Возьмем два примера:
• Савл из Тарса. Как историки мы знаем: на дороге в Дамаск Савл пережил какой–то странный переворот: он уверовал, что Бог Израилев призывает его возвещать Иисуса языческому миру. Откуда нам это известно? Не в результате проделанного над Павлом психоанализа (подобные попытки постоянно увенчиваются неудачей), но в результате изучения истории. Павел действовал странным для своего мира образом, если только он не верил в существование у него такого призвания. Однако его действия прекрасно объяснимы, если оно у него было. Павел часто называет себя апостолом к язычникам. За то, что он действовал и говорил подобным образом, он, видимо, не раз попадал в беду, но это его не останавливало… Поэтому когда мы говорим, что Павел верил в это призвание, то не занимаемся ни психоанализом, ни гаданием на кофейной гуще.
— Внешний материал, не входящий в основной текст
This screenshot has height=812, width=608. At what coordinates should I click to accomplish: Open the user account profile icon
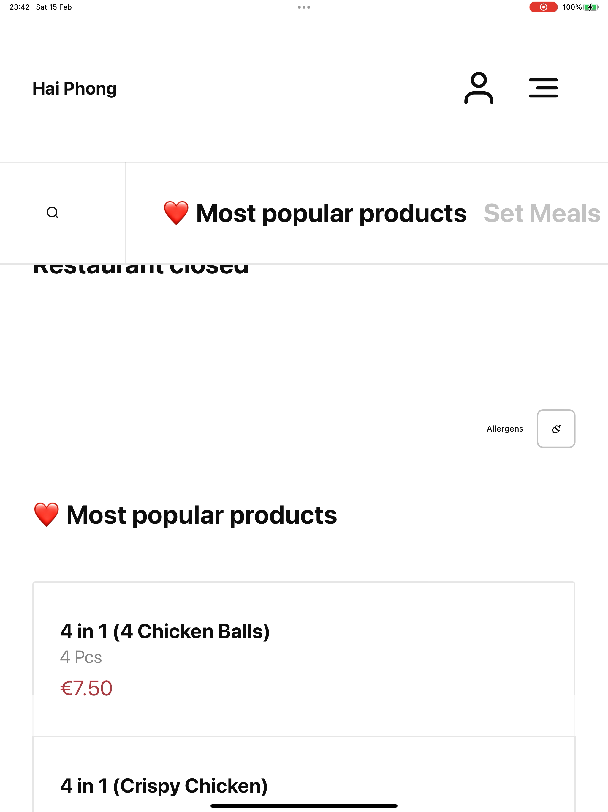click(479, 88)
• Иоанн Креститель. Как историки мы знаем: Иоанн Креститель верил: Бог Израилев призвал его говорить и действовать как эсхатологический пророк, орудие обновления, который приготовит путь последнему великому акту в долгой и бурной драме ГОСПОДА и Израиля. Опять–таки, с нашей стороны это ни психоанализ, ни гадание на кофейной гуще. К данному выводу мы подходим как историки, исходя из слов и действий Иоанна, с учетом времени и места, в которые он жил. Можно быть уверенным: Иоанн не просто проснулся однажды поутру и решил, забавы ради, окроплять людей водой и посмотреть, что из этого выйдет. Он совершал служение бесстрашно, не боясь поношения со стороны властей, тюрьмы и смерти. Как историки мы можем и должны сказать: Иоанн верил, что Бог поручил ему ту задачу и роль, которую он исполнял. История настаивает, чтобы здесь мы говорили о чувстве призвания.